_Text for analysis_
The InSciTe collaboration is a unique one, in which we’re trying to link up very different professional worlds and cultures. It may not be the first such attempt to do so, but it’s certainly one of the biggest – and a very interesting and valuable learning experience. Learning is an important part of InSciTe in other ways too. The initiative includes an educational program to generate more specialists in our fields. But aside from the academic content, it’s also about learning to act like an entrepreneur as well. It’s the intention that we can quickly valorize research done here. These complementary aspects of learning and support will make it possible to offer society good things even faster – and that’s something that mutually drives us all."

Professor Jaap Schouten, Dean of the department of Chemical Engineering and Chemistry at Eindhoven University of Technology

"Eindhoven Technical University is a research university specializing in science and technology. Its top-ranked teaching and research programs, together with its focus on entrepreneurship, aim to deliver innovations that benefit society and industry as a whole, and scientific progress in general.

(Pixel coordinate grounding data)
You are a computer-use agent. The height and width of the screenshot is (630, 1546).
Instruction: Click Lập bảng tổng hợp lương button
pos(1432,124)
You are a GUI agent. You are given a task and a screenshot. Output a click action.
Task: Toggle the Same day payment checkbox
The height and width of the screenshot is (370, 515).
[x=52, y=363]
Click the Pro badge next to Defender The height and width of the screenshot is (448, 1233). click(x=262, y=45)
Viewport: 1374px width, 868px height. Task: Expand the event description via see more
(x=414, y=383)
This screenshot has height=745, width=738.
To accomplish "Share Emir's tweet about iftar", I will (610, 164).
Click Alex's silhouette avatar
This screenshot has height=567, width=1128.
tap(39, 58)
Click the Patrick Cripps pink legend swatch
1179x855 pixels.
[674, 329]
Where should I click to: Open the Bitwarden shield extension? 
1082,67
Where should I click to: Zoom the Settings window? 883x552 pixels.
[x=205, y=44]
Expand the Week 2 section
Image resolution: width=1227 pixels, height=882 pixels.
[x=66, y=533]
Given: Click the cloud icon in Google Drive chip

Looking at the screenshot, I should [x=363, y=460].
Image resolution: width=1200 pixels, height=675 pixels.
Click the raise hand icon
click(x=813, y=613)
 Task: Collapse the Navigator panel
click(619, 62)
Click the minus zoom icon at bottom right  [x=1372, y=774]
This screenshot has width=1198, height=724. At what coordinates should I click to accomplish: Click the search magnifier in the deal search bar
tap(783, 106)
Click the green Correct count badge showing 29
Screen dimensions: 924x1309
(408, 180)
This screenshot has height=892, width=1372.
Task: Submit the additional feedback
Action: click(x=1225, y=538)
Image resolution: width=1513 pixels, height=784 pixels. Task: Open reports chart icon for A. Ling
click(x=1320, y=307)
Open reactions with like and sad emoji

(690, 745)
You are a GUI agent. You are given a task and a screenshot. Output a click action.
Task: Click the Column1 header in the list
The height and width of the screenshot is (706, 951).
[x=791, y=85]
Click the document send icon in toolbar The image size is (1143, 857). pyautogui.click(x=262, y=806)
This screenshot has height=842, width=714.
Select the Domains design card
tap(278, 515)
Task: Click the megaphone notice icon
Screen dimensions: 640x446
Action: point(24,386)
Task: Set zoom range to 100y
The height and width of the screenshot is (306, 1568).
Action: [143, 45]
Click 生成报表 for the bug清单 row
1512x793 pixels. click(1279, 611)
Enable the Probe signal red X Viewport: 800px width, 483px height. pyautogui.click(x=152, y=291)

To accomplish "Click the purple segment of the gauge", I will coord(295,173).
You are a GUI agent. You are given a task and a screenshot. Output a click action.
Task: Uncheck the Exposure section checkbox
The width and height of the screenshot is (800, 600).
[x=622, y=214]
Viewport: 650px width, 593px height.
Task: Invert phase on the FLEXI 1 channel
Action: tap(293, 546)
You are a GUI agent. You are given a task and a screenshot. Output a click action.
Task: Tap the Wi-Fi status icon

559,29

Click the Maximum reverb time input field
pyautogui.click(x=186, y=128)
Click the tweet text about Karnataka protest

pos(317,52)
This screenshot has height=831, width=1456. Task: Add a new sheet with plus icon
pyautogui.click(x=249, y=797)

_Task item A_
According to the passage about the InSciTe collaboration, what does the initiative include to produce more specialists in its fields?
_Task item B_
The InSciTe passage names what Eindhoven Technical University's innovations are meant to benefit. List each of these.
_Task item C_
Continue the passage about the InSciTe collaboration, starting after its final sentence.

_Answer section A_
An educational program.

_Answer section B_
Society, industry as a whole, and scientific progress in general.

_Answer section C_
Working together with DSM and Maastricht University and Medical Center, we can set up larger, more coherent research programs that cover aspects such as applications and valorization of results, as well as fundamental science. We can also work on educational modules that we, as a university, can use in our academic programs. Finally, the new bio-medical materials lab facility and bio-based pilot plant that will be available at Chemelot, thanks to the Province of Limburg, will add experimental and scale-up aspects to our research that we never could have had on our own."